D'Ecclesia A, Cocchi R F, Giordano F, Mazzilli E, Longo C, Laborante A
Ophthalmology Unit, Hospital Casa Sollievo della Sofferenza - IRCCS, San Giovanni Rotondo (FG), Italy.
Clin Ter. 2014;165(6):e391-4. doi: 10.7417/CT.2014.1779.
We present our experience in endoscopic laser assisted dacryocystorhinostomy (DCR) analyzing the results obtained with a new technique that involves placing bicanalicolar silicone stent more Teflon tube, in combination with paraseptal silastic sheet.
In our study 49 of 57 patients (85%) at a mean follow up of at least 12 months have not reported epiphora or more episodes of acute dacryocystitis.
49 out of the 57 patients (85%) in our group reported no additional epiphora or episodes of acute dacryocystitis.
Endoscopic DCR is currently the gold standard for sac and post-sac stenosis given the minimal invasiveness of the procedure and the long-term results that appear comparable to those obtained with extrinsic DCR. The principal problem is cicatricial stenosis that can occlude the stoma over time.
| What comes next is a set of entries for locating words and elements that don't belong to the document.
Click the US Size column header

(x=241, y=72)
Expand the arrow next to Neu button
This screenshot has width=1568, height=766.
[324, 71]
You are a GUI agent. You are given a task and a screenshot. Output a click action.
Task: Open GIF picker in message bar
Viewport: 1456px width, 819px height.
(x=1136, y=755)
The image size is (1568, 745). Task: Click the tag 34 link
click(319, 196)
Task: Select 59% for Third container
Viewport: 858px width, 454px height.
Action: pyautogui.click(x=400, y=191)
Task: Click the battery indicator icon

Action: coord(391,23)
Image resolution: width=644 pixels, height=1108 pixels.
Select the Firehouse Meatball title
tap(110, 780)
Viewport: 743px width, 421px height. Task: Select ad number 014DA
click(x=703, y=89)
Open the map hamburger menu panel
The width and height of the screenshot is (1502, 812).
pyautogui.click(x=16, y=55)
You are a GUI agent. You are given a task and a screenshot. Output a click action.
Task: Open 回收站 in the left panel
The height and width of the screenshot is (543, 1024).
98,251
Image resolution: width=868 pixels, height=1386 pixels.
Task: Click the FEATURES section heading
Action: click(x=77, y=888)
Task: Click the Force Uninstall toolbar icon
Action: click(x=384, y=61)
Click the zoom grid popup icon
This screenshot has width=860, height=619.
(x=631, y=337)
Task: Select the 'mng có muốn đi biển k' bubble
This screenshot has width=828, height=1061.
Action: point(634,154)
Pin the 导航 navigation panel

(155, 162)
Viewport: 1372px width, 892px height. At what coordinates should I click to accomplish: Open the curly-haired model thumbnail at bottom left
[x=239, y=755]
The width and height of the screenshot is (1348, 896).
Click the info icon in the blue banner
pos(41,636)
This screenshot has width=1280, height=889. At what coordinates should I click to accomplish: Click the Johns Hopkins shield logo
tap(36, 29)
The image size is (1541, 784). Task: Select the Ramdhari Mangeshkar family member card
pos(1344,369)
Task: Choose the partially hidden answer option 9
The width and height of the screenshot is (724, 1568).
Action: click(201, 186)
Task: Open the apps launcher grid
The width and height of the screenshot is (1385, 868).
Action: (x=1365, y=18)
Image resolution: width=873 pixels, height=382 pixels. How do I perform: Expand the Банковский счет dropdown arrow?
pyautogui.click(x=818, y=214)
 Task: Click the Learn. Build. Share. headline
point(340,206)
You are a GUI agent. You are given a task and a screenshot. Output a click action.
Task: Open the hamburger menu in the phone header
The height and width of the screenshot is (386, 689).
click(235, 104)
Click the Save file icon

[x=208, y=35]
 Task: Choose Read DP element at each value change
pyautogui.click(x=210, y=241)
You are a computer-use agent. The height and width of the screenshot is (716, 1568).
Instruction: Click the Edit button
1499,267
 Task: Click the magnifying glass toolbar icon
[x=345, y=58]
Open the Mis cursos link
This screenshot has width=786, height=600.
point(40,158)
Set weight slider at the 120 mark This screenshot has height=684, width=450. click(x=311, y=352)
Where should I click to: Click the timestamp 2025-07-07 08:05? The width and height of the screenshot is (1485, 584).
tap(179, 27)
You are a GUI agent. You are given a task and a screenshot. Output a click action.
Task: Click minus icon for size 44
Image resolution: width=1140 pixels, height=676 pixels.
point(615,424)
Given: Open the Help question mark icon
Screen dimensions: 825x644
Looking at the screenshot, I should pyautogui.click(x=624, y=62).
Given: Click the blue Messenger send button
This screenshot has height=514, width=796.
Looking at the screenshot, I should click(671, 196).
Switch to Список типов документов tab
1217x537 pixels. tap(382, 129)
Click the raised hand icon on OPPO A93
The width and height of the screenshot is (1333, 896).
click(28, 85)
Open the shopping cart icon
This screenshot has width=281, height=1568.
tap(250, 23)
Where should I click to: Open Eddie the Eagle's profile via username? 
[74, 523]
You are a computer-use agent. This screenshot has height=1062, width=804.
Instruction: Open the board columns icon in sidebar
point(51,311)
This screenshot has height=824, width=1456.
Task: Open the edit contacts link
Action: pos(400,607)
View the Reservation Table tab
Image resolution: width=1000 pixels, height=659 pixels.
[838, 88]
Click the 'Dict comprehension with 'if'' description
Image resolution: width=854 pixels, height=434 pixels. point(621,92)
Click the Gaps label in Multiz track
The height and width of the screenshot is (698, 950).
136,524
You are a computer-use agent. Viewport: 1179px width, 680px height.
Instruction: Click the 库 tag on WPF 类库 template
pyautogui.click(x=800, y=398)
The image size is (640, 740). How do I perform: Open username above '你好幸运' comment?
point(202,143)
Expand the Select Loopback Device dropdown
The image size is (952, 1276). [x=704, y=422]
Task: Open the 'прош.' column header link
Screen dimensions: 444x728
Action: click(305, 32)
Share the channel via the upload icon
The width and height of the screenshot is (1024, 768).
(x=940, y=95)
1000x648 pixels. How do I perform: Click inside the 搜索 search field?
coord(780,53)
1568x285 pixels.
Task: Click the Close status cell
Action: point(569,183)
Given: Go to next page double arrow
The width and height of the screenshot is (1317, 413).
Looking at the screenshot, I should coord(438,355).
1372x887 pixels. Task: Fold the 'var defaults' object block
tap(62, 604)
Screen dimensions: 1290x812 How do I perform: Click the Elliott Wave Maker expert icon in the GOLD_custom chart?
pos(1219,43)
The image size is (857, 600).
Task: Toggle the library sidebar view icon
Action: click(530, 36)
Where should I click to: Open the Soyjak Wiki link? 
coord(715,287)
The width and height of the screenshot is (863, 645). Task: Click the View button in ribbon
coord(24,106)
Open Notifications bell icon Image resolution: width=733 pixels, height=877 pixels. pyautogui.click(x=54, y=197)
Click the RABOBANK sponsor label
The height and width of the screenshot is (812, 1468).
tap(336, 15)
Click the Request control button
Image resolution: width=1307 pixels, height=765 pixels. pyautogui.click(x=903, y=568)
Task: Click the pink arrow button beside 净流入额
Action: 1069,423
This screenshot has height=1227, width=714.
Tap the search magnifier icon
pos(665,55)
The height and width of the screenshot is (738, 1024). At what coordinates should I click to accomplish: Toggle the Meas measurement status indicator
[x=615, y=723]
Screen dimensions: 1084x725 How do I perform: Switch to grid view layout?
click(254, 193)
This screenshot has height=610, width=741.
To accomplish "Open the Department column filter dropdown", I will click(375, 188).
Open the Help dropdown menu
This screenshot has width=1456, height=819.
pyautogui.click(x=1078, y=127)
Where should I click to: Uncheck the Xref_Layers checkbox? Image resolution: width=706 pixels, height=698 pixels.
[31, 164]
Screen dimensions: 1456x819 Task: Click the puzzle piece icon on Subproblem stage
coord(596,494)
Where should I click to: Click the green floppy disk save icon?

我们介绍了内镜激光辅助泪囊鼻腔造口术(DCR)的经验,分析了一种新技术的结果,该技术涉及放置比双泪小管硅胶支架更多的聚四氟乙烯管,并结合鼻中隔旁硅橡胶片。
在我们的研究中,57例患者中有49例(85%)平均随访至少12个月,未报告溢泪或更多急性泪囊炎发作。
我们组57例患者中有49例(85%)未报告额外的溢泪或急性泪囊炎发作。
鉴于该手术的微创性以及长期结果似乎与外部DCR相当,内镜DCR目前是泪囊和泪囊后狭窄的金标准。主要问题是瘢痕性狭窄,随着时间的推移可能会阻塞造口。